A Sex and the City reboot? And Just Like That sees the return of a coven of New York women, now even more obscenely wealthy and privileged than they were in the original. This is apparently what we need right now. Maybe it's meant to help that in And Just like That, Covid is mentioned with a sort of fond nostalgia, like that time Charlotte's vagina was depressed. "Remember when we legally had to stand six feet apart?" Lol.

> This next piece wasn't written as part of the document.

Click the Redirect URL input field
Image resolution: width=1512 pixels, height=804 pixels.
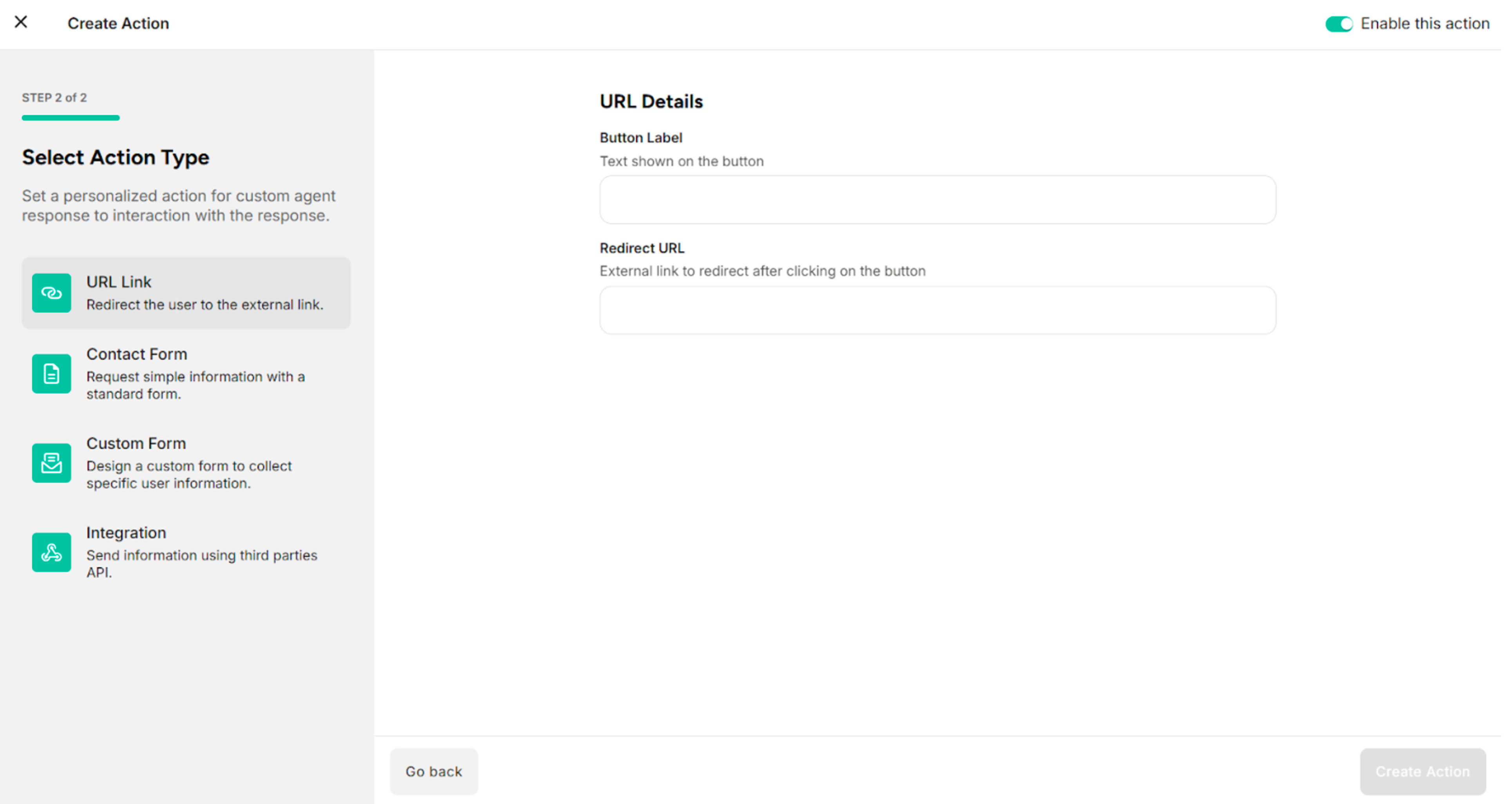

Of course I'm watching, are you mad? Tough times call for mindless distraction and I'm getting bored with the clowns on Fox News. As SATC's inexplicably successful columnist, Carrie Bradshaw, once said, "When I first moved to New York and was totally broke sometimes I would buy a Vogue magazine instead of dinner."
15 years later Carrie looks like she has devoured a stack of Vogues in the interim. The original series, unforgettable, try as you might, for four single ladies having a gruelling discussion about anal sex in the back of a New York cab, did some genuine ground-breaking between Cosmopolitans. When Tony Soprano used the "c" word in primetime he was walking in the ridiculous shoes of Carrie, Samantha, Charlotte, and Miranda. Fair dues.
There have been two awful movies. I'm still scarred by Sex and the City 2. The location was meant to be exotic - "Abu Dhabi Doo!" – and it generated appalling one-liners, including Samantha's infamous "Lawrence of my labia".
There was always the fashion. A global pandemic and climate change does not deter Charlotte from buying Oscar de la Renta gowns for her daughters when Lily has a piano recital. Nod to the times: 12-year-old Rose hates the dress, sparking a storyline where she comes out as non-binary and changes her name to Rock. The ensemble worn by Carrie for the funeral – sorry, spoiler alert – of the love of her life, Big, includes a crime against millinery that looked like my Nana's teapot mat stuck to the side of her head.